Copy the lines below word for word, starting at the line that contains "Given: View the 2 Commits history" and ending at the line that contains "Looking at the", both included.
::::::
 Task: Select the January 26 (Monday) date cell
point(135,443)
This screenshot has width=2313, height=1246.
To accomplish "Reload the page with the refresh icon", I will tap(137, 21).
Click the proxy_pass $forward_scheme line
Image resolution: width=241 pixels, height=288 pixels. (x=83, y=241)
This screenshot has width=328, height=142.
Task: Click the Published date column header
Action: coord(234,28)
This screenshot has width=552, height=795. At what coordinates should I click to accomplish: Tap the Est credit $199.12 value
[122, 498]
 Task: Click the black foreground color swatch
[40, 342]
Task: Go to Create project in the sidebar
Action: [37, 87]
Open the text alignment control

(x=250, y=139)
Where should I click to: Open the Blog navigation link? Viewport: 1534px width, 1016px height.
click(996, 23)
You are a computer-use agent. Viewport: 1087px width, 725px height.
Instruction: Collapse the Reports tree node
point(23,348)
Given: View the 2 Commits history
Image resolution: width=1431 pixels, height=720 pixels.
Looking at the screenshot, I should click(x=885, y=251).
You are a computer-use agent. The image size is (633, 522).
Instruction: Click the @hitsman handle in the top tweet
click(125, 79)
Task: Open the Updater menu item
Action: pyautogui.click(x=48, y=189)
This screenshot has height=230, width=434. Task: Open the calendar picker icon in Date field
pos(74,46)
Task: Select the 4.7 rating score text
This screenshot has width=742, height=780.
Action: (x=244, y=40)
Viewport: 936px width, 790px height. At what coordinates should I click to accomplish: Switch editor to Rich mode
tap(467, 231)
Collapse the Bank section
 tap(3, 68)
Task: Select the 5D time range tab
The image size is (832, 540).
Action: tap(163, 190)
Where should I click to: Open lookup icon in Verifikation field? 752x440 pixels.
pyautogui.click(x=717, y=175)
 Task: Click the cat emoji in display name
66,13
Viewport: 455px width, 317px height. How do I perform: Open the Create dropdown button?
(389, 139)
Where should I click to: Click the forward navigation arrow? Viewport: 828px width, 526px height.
::::::
**Answer:**
Given: View the 2 Commits history
Image resolution: width=1431 pixels, height=720 pixels.
Looking at the screenshot, I should click(x=885, y=251).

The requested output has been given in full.